--- TEXTE FOURNI ---
C’est Ezio, l’auteur, qui donne vie en direct aux membres de ces deux familles. Et quand il les néglige, pour raconter ses propres aventures, ceux-ci protestent vigoureusement. Un accident de vélo le mêle à ses personnages et le propulse dans sa fiction. A mi-chemin entre roman et théâtre, "Happy family" combine habilement interventions du narrateur, dialogues courts, grande scène de groupe et monologues qui révèlent au public les questionnements intimes des personnages. Ezio, alter ego d’Alessandro Genovesi, prend plaisir à raconter très librement une histoire pleine de fantaisie, en passant brutalement du rire à l’émotion. Avec légèreté et délicatesse. Parfois ses personnages semblent lui échapper pour nous confier leurs névroses, leurs craintes ou leurs espoirs.
--- DONNÉES ENREGISTRÉES ---
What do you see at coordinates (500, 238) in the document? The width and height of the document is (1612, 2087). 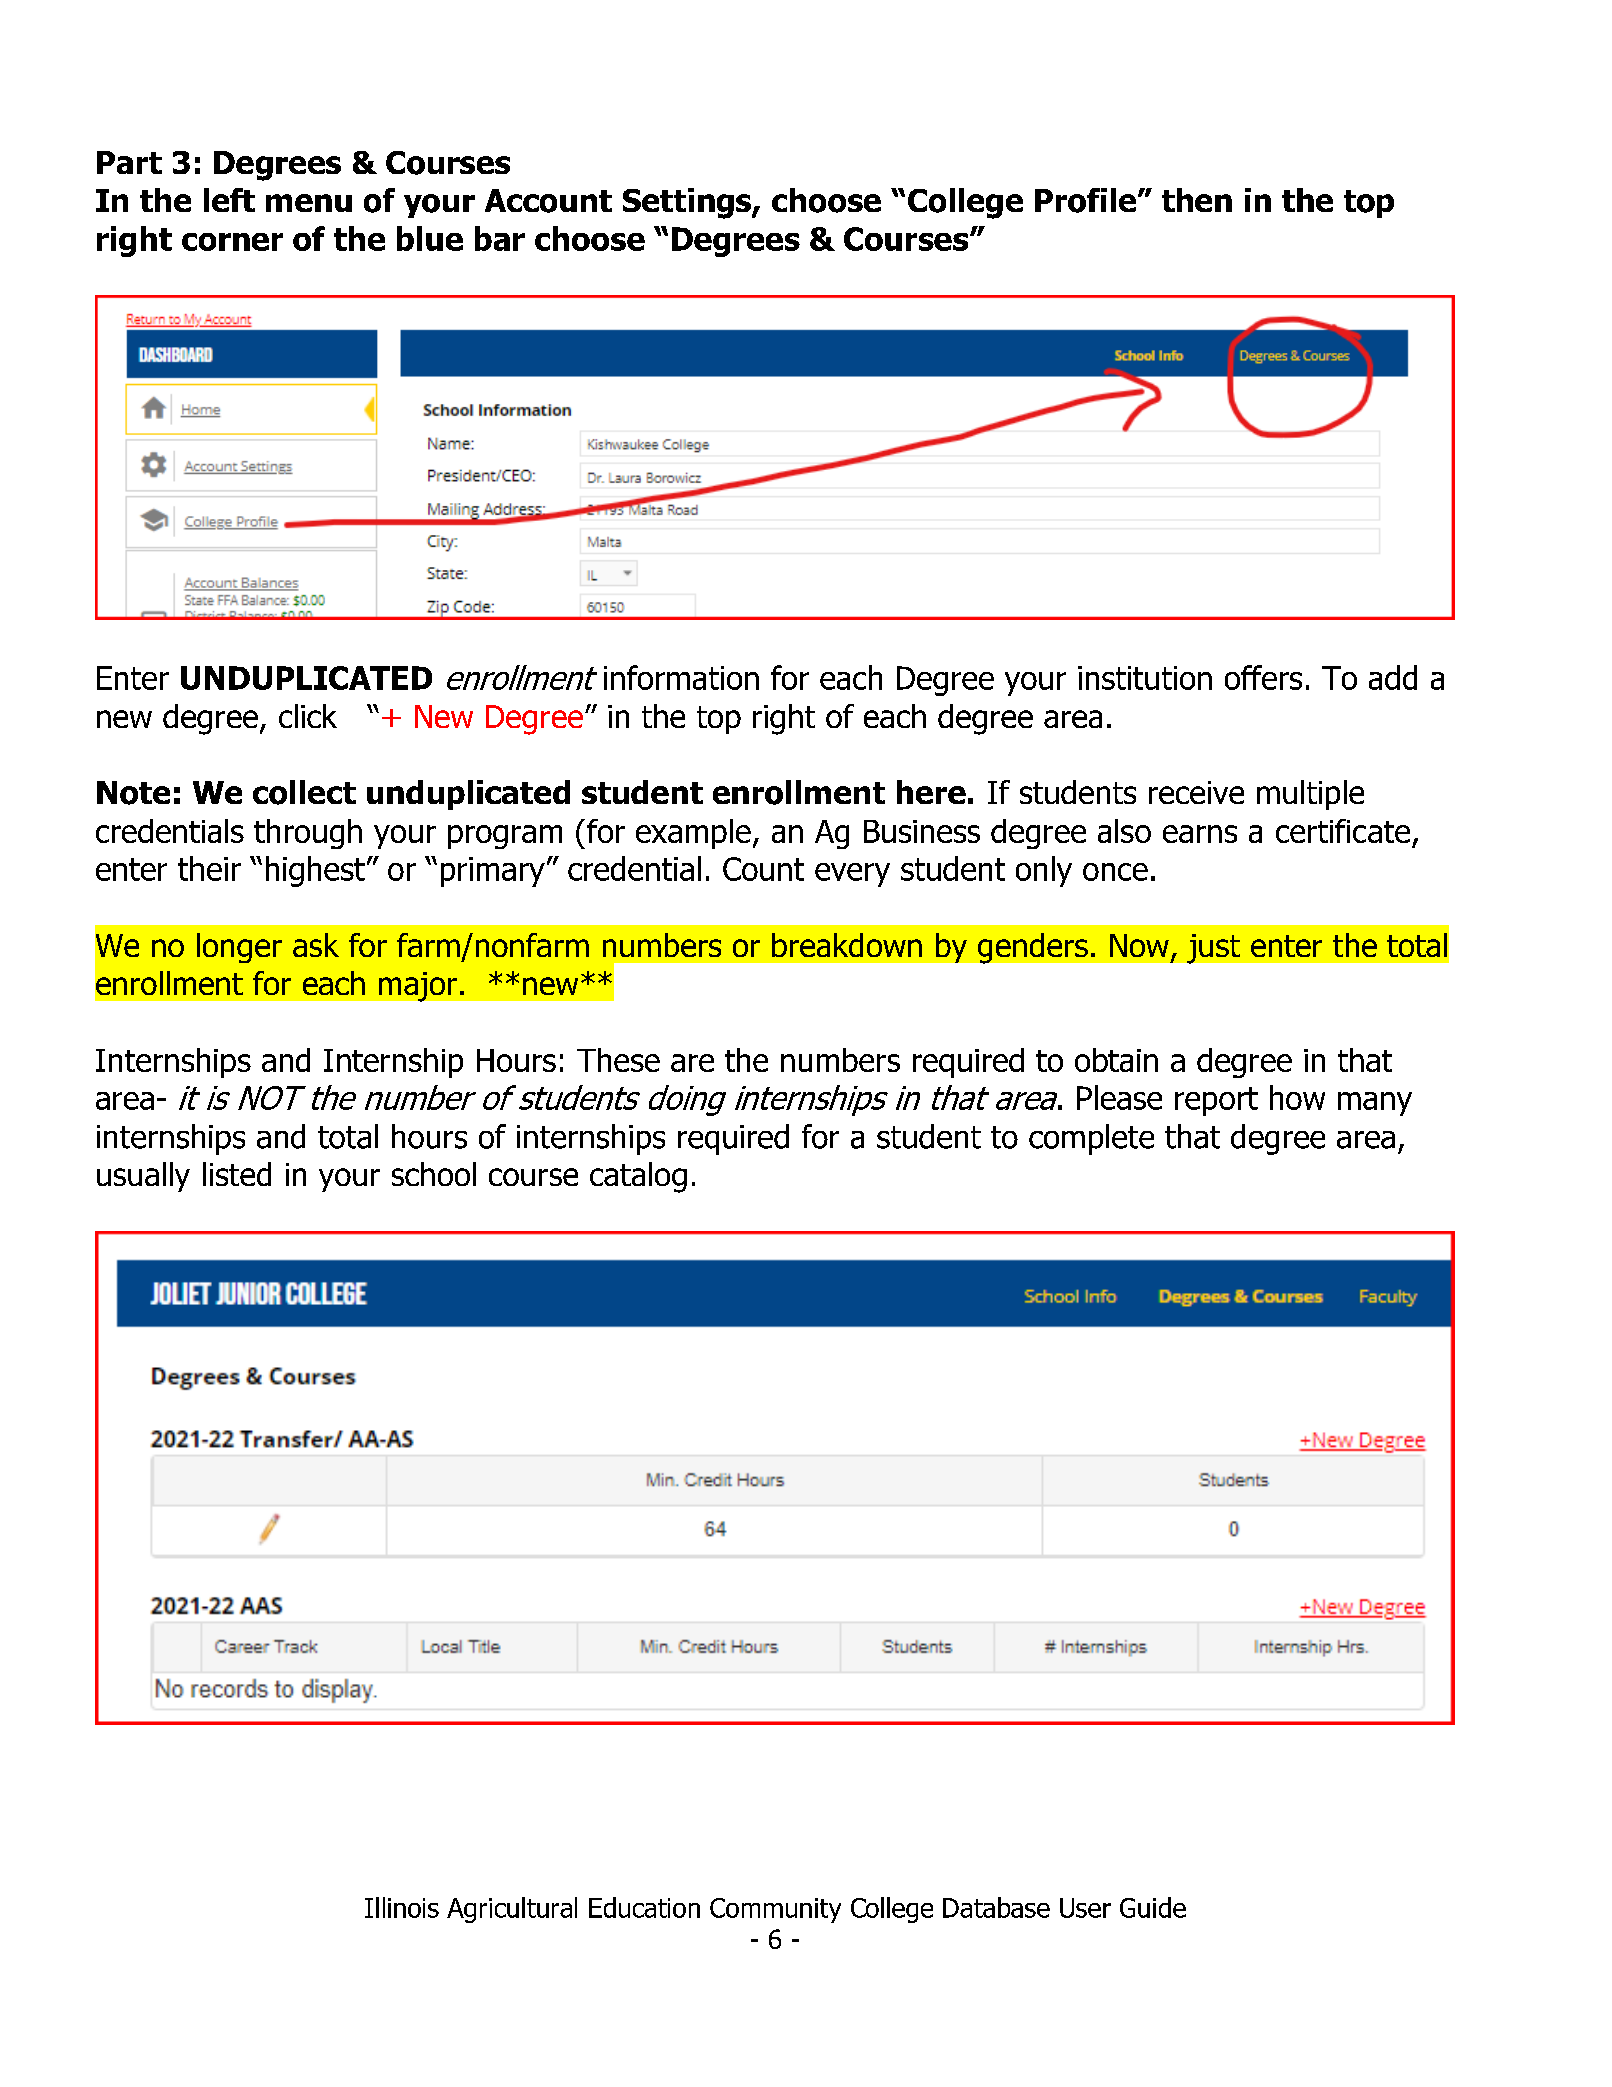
---
## VOTRE TÂCHE
Poursuivez le texte sur « Happy family » en enchaînant sur sa dernière phrase.

## RÉPONSE À L'EXERCICE
Par sa mise en scène sobre et précise, Dominique Pattuelli maîtrise remarquablement cette forme hybride et exploite à bon escient les changements de rythme et de ton. Dans un cadre nickel, image lisse de notre société, la plupart des personnages restent sur scène, à la disposition de l’auteur, mais aussi capables de le contester. Les coups de gueule de la volcanique Mamma (Florence Roux) contrastent violemment avec la pudeur mélancolique de Vincenzo (Hervé Dubois) ou la fragilité maladive de Caterina (Audrey D’Hulstère). Pourtant ces êtres humains sont unis par "le besoin d’amour et les angoisses générées par leurs peurs." Un dénominateur commun souligné par l’homogénéité de l’interprétation.

Ni vraiment réaliste, ni vraiment décalée, "Happy family" est une fable étrange. Une invitation à nous interroger sur l’amour, le rôle capital de la famille et la difficulté d’exorciser nos peurs. C’est également un spectacle qui nous réjouit par sa capacité à nous surprendre.